Serie di consegne
A - Per ciascuna delle affermazioni seguenti, indichi con un sì o un no se concorda con il brano sulla vulnerabilità psicologica, citando testualmente le parole del brano che lo decidono.
(i) Secondo i periti, la signora Repetto si trovava in una situazione di estrema fragilità e vulnerabilità personale.
(ii) La maggior parte delle persone che finiscono preda dei mondi settari presenta un deficit mentale.
(iii) La legge tiene conto delle fragilità umane che possono condurre a stati di dipendenza e di manipolabilità mentale.
B - Prosegua il brano sulla vulnerabilità psicologica dal punto in cui si interrompe.

Testo estratto
/---

Scrivono i periti del processo a proposito di Roberta Repetto:

“Appare di piena evidenza una situazione di estrema fragilità e vulnerabilità personale […] nonché la presenza di problematiche familiari irrisolte. Esiste una sostanziale concordanza in letteratura sul fatto che in una particolare condizione di vulnerabilità, quale quello della signora Repetto, sia possibile incorrere in situazioni di dipendenza psichica […] e di aspettative verso persone dotate di carisma. Si tratta di una condizione per così dire spontanea e naturale di soggezione, di dipendenza o di possibile suggestionabilità. In tale contesto non sorprendono le iniziative poste in essere dalla Repetto, apparentemente autodeterminate ma in vero prive della piena consapevolezza della loro ‘non beneficialità’ verso se stessa, quali donazioni monetarie verso il centro Anidra, pratiche sessuali tantriche per il raggiungimento del benessere psico-fisico, la sottoposizione a rudimentali pratiche pseudo-sanitarie. Tale vulnerabilità […] sfocia progressivamente nella condizione di totale dipendenza“.

La stragrande maggioranza degli uomini e donne che finisce preda dei mondi settari non presenta alcun deficit mentale: si tratta quasi sempre di persone “normali” che hanno incontrato un momento di vulnerabilità psicologica legata ad eventi contingenti o passati. Vulnerabilità psicologica, ecco il concetto chiave. La circonvenzione di incapace non comprende quella ampia fetta di popolazione che finisce nelle maglie delle sette, dei guru e dei guaritori che non si situa in nessuno dei due estremi. La legge non tiene in conto delle fragilità umane che possono condurre a stati di dipendenza e di manipolabilità mentale, senza che si instauri una dinamica di sottomissione totalizzante, come il reato di plagio prevedeva.

È proprio in questi interstizi opachi e fragili che il manipolatore si intrufola facendo leva su quel tessuto molle dell’anima, su quelle zone vulnerabili, su quelle parti intime scheggiate e ferite che possono aprire un varco nelle recondite profondità della mente umana quando essa è provata. Uno stato di acclarata vulnerabilità, anche momentanea, porta a credere in chiunque prometta rimedi immediati ad eventi drammatici della vita, quali un lutto, una malattia, una impasse economica.

\---

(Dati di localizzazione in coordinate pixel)

/---

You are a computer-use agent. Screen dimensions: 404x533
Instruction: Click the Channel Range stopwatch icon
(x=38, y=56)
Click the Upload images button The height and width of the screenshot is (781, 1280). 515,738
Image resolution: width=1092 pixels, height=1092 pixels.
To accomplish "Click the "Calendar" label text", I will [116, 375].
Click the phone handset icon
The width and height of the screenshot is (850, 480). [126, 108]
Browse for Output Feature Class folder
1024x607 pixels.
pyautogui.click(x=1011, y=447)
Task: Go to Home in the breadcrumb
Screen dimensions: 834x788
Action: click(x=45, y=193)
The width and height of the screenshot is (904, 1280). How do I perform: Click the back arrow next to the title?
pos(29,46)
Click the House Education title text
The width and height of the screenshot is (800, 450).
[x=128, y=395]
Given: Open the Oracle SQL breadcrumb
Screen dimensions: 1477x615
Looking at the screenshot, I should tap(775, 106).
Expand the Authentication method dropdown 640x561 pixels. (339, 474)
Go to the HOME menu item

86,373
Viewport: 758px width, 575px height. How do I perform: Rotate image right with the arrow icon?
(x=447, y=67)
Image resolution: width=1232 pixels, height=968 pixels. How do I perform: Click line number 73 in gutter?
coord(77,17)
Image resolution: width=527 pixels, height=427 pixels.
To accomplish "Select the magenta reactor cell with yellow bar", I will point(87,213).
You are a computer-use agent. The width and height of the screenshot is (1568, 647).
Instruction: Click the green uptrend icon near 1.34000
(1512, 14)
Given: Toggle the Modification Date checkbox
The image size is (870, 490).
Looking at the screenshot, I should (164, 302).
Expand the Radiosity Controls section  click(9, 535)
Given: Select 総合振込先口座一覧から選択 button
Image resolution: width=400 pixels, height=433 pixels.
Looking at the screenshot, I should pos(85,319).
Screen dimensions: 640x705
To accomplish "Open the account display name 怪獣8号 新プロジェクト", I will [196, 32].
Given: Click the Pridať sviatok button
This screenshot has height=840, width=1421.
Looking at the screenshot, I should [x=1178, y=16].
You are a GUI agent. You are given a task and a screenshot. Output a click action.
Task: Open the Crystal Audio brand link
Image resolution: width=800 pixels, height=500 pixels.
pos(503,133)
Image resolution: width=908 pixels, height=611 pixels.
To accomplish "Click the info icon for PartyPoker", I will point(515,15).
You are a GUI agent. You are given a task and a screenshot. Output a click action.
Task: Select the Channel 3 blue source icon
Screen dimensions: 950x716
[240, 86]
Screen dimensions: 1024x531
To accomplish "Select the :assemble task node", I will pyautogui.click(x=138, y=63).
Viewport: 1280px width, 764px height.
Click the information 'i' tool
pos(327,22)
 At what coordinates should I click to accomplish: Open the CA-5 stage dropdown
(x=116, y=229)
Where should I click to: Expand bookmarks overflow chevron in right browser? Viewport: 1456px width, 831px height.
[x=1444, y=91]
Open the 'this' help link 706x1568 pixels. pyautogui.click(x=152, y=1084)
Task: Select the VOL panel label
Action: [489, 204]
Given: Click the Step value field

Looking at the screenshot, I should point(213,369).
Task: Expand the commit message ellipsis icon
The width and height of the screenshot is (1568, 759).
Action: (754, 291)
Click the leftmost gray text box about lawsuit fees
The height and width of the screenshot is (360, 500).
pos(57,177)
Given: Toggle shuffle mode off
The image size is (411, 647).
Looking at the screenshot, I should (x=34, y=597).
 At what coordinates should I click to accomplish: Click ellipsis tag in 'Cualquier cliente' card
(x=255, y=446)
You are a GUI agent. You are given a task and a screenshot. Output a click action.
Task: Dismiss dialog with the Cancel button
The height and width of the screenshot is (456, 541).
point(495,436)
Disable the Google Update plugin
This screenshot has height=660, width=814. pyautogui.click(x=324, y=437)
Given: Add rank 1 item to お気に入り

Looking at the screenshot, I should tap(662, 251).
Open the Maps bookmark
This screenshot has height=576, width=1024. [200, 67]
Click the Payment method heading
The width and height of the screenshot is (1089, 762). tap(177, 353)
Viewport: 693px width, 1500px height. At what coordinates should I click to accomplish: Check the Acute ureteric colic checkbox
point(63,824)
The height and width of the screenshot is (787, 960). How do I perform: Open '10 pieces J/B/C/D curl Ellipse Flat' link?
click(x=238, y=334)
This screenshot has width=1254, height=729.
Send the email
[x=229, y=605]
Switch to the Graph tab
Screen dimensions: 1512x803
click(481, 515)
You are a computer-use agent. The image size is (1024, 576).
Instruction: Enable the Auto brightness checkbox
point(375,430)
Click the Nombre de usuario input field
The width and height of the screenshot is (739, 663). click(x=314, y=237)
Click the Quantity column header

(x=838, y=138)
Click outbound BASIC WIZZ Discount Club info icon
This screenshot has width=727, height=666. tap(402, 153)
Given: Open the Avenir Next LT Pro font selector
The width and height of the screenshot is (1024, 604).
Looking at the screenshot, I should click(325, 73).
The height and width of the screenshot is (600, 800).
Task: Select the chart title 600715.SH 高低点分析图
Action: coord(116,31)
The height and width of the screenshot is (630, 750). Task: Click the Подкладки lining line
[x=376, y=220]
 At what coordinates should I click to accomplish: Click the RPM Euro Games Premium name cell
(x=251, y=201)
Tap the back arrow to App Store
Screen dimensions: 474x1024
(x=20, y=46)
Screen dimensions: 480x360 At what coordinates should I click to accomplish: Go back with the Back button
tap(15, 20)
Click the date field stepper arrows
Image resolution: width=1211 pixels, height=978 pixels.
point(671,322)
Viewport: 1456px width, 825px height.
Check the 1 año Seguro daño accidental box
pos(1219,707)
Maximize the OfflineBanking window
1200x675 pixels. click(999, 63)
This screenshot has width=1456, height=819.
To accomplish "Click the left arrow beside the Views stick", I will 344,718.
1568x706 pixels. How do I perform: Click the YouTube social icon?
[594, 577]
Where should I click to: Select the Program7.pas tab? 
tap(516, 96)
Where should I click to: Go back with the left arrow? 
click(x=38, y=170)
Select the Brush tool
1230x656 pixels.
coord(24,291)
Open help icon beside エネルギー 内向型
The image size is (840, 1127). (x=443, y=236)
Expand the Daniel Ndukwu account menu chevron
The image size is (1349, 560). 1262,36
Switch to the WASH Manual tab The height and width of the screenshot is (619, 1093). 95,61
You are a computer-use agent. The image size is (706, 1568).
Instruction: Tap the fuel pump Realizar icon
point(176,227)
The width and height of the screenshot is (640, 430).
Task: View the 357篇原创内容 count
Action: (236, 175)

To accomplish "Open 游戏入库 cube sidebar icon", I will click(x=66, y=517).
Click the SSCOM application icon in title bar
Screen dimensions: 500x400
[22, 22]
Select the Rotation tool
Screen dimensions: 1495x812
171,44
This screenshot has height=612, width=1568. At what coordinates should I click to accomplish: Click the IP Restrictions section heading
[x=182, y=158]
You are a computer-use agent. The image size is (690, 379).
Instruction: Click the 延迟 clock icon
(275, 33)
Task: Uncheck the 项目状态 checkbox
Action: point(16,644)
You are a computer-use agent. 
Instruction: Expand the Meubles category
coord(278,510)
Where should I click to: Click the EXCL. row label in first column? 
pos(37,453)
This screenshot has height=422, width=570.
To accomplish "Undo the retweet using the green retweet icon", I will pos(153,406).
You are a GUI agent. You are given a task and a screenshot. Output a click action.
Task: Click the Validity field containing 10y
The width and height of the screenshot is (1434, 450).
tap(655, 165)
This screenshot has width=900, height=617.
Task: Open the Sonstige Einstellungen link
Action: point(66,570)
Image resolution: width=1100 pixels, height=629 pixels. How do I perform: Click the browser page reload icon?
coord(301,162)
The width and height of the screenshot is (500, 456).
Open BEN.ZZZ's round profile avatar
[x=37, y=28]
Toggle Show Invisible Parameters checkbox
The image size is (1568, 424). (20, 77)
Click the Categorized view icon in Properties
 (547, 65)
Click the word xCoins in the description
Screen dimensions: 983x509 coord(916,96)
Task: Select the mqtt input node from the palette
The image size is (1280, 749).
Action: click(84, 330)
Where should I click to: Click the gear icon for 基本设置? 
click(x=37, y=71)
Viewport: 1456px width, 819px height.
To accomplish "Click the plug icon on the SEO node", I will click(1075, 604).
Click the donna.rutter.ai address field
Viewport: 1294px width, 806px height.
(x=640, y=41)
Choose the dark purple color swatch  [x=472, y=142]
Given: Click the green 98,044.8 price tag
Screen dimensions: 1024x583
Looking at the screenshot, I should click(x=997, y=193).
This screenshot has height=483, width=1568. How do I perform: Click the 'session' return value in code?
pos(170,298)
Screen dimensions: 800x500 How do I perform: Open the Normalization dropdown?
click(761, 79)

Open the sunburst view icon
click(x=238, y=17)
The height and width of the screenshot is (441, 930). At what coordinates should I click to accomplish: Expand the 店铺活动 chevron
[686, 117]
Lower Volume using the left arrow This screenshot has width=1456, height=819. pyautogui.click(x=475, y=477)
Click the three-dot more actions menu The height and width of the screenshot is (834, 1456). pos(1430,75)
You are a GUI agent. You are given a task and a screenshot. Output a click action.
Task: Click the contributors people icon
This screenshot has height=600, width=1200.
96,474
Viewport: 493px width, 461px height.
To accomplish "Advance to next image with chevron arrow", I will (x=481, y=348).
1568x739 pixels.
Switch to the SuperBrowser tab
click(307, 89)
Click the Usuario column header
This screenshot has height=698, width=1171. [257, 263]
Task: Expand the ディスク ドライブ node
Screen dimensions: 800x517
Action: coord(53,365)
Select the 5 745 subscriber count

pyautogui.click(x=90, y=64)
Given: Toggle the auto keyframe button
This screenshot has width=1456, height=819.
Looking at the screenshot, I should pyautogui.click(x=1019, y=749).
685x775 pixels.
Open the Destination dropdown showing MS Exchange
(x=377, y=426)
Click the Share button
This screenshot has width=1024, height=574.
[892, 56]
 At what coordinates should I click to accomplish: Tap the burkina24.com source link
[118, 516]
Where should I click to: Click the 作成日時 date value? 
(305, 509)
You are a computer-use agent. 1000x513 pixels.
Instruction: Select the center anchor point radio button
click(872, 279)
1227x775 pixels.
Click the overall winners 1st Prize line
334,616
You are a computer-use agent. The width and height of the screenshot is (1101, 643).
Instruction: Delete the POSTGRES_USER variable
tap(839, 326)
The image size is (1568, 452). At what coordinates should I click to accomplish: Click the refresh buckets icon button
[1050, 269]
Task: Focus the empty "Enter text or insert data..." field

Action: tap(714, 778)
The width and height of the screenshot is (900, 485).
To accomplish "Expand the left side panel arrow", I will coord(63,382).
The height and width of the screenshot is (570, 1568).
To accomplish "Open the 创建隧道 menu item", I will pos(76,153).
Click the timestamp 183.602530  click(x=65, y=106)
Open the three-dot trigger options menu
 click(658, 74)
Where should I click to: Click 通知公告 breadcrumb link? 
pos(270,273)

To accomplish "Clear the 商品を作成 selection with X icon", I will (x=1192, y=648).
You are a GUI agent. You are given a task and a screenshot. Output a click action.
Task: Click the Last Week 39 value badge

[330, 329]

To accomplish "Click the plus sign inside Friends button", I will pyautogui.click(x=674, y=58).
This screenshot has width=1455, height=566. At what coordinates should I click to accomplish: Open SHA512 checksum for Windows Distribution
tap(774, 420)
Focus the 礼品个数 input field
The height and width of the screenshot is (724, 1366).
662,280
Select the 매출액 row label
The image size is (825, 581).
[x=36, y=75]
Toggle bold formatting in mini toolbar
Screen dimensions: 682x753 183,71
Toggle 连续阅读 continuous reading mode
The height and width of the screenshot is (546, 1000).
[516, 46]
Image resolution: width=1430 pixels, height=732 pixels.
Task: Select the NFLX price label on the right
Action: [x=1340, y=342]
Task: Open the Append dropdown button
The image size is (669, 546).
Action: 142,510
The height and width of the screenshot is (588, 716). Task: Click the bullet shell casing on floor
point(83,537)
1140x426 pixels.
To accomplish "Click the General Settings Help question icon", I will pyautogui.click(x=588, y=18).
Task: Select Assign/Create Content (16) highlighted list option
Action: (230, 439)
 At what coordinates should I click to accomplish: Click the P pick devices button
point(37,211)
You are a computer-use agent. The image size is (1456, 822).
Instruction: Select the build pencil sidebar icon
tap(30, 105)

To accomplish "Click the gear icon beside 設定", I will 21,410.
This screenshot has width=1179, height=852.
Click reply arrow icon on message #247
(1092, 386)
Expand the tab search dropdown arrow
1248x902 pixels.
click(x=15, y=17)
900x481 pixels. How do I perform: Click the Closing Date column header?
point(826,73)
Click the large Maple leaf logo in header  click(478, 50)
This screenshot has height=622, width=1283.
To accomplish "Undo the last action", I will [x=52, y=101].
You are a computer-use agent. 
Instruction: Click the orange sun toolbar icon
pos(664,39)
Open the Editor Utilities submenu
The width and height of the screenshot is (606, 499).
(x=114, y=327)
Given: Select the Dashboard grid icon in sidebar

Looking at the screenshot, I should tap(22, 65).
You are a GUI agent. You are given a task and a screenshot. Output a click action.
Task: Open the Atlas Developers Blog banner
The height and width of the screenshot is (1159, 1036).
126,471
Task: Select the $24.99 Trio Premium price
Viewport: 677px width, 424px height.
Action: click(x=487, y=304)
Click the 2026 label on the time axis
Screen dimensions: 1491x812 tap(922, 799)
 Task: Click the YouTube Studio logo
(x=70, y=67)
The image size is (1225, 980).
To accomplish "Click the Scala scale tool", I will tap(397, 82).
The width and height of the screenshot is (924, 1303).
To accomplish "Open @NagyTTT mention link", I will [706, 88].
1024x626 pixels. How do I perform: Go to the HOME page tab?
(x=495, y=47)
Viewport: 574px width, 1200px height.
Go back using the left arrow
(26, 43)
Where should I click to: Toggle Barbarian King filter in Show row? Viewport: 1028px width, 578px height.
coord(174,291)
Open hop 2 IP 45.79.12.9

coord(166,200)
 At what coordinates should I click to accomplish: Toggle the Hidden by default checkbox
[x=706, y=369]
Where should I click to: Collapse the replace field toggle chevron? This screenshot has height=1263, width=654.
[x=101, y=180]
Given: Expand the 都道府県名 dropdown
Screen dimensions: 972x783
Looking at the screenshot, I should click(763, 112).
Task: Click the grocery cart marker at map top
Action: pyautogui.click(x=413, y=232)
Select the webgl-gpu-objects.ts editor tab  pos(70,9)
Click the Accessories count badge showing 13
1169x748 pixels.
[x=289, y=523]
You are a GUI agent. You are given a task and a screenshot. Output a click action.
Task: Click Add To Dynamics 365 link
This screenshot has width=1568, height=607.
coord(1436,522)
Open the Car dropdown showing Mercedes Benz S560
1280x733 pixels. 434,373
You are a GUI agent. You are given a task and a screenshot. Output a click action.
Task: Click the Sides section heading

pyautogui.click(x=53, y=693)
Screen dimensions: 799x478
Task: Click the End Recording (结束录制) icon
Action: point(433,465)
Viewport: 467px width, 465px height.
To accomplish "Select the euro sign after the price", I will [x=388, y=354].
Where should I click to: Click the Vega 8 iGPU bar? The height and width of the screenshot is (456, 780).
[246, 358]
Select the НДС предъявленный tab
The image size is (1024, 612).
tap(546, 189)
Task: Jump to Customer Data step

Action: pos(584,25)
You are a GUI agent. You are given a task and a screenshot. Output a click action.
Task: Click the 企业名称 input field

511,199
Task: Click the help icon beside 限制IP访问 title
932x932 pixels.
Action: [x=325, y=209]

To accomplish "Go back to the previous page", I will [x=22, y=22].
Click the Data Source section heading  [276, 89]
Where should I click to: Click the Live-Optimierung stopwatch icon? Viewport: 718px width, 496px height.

\---

Risultati dell'esercizio
A -
(i) Sì: «Appare di piena evidenza una situazione di estrema fragilità e vulnerabilità personale».
(ii) No: «La stragrande maggioranza degli uomini e donne che finisce preda dei mondi settari non presenta alcun deficit mentale».
(iii) No: «La legge non tiene in conto delle fragilità umane che possono condurre a stati di dipendenza e di manipolabilità mentale».

B -
Prendiamo un esempio frequente, da me osservato nella clinica: il genitore che perde un figlio. Un padre, una madre, ai quali la sorte strappa un bambino, per malattia, per incidente o per altra avversità della vita, incontrano un innominabile che li priva del plinto della loro esistenza, annichilendoli come genitori e come persone desiderose di trasmettere amore ed insegnamento. Perdere il figlio squarcia l’anima dell’uomo il quale, pur essendo dotato di logica, razionale e ancorato al principio di realtà, si scopre a volte disposto a credere a qualsiasi cosa pur di poter ravvisare un qualche segno della presenza del ragazzo scomparso.

Ed è lì che astuti e scaltri figuri, vestiti con abiti di pace e misericordia, ne annusano la debolezza intuendone la fragilità, riuscendo a cooptarlo in luoghi opachi ove si praticano rituali utili a “metterlo in contatto” col defunto, il tutto in cambio di moneta sonante. Si tratta di una totale e completa sottomissione? No, certo che no. Quell’uomo conduce una vita normale, va la lavoro, commercia con l’altro, esce a cena con gli amici. Si tratta di infermità mentale? Neanche. Ma nemmeno si tratta di una libera scelta. Si tratta di una decisione presa in un frangente grave e particolare della vita, uno strumento per allontanare un poco più in la il buio che sta per avanzare, sapendo di non avere le forze per superare un lutto. Questo vale anche per una malattia, un licenziamento, un distacco amoroso.

Ecco dove agiscono i manipolatori, sadici e predatori i quali, con fare mellifluo e benevolente, attirano nelle loro spire i malcapitati, desiderosi di potere e bramosi di denaro.

Se dunque il legislatore non può pensare di ripristinare quel reato che la Corte costituzionale eliminò dal codice penale perché indimostrabile, deve però tenere conto della fragilità della mente umana introducendo la categorie di vulnerabilità psicologica che può, in alcuni casi specifici, avere come conseguenza il rischio di manipolabilità, al contempo innalzando delle barrire protettive nei confronti dell’agire di guru e capisetta i quali si muovono lambendo la legge selezionando attentamente “prede” che uno Stato ha l’obbligo morale di tutelare.